We primarily use the solution for observability, metrics, logs, tracing, and end-to-end user flow monitoring.
We are looking to implement this as a company-wide standard for cloud solutions.
At this time, we're currently in a POC, and we're interested in using either a Datadog agent or the OTel agent with a Datadog exporter. We have dashboards with panels that correlate metrics and allow you to link through to traces. Flame graphs to show latency across services and the various spans.
While we are not security minded, we still require it and are interested in more. It's used for monitoring critical systems.
It has provided visibility with ease of implementation and allowed multiple teams to quickly onboard it. This provided a standard way to approach observability and visibility.
Monitoring rules and alerting thresholds can also be set and exported to other teams for use.
There is an issue with federated dashboards, as multiple teams running on different Datadog instances cannot use features like the service catalog or easily switch between services in a long business flow.
The K8 monitoring is extremely useful in Datadog. Preset dashboards that it provides help to speed up the work.
The metrics summary is useful. Tracing with a span breakdown is helpful for us. We like the dashboarding with power packs and logging correlation with traces and logs.
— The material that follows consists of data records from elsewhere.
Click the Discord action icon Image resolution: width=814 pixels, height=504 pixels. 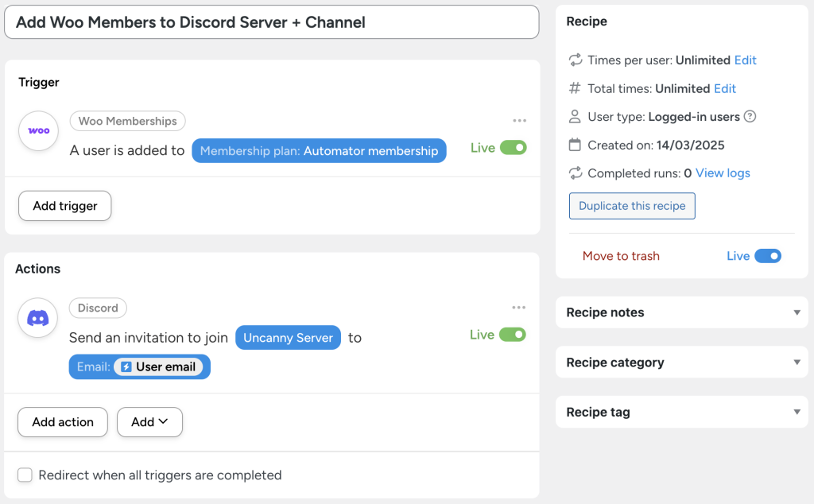(37, 317)
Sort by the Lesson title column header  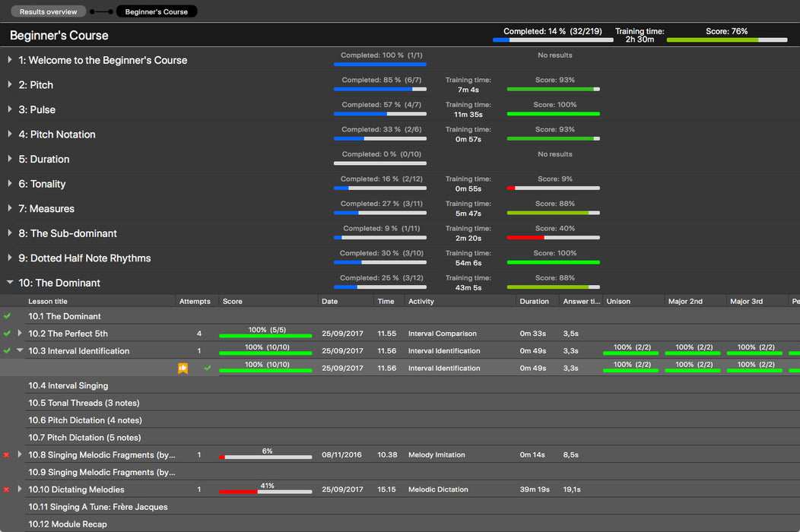click(x=48, y=302)
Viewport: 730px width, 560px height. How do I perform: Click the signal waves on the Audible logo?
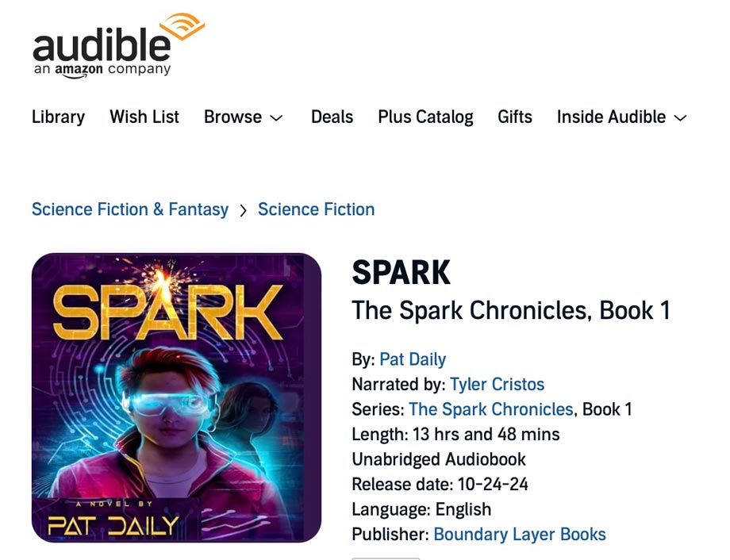point(182,26)
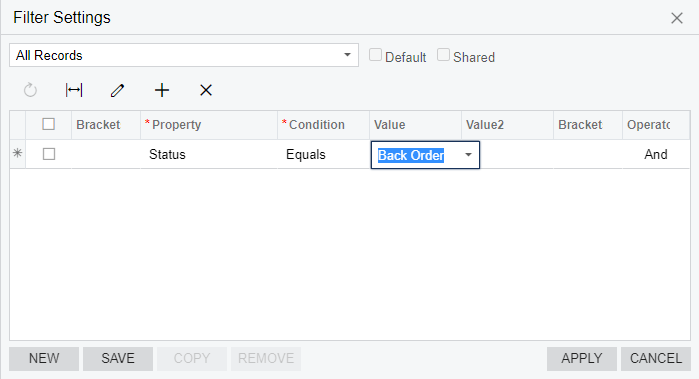Click the SAVE button
699x379 pixels.
(118, 358)
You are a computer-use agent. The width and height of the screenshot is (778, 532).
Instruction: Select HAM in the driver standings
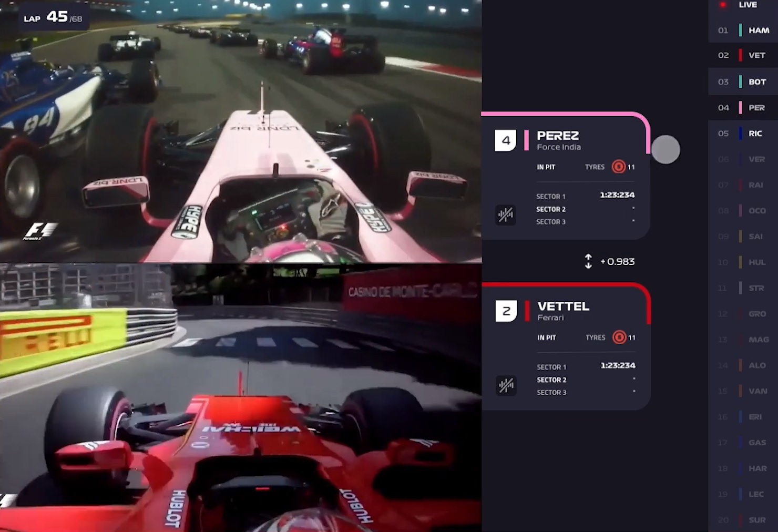pos(743,30)
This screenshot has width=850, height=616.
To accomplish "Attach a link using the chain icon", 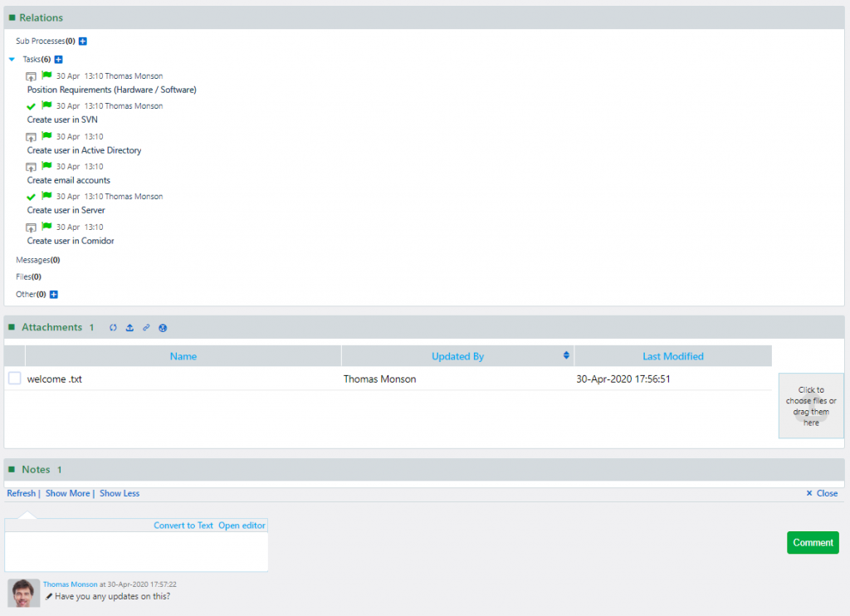I will point(147,327).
The Flame graph for tracing helps determine where the latency is the highest.
Dashboards are created as a standard set and then exported into other Datadog instances for other teams.
These dashboards would be updated regularly and pushed out to the teams. Unfortunately, there is no way to automatically push or deploy code in a quicker way. Each team I work with has its own Datadog instance.
Federated views for Datadog dashboards are critical as large companies utilize multiple instances of the product and cannot link the metrics or correlate the metrics together. This stunts the usage of Datadog. Additionally, using an OTel agent would be more acceptable and allow for easier adoption of Datadog across the hundreds of teams here.
I've used the solution for four months.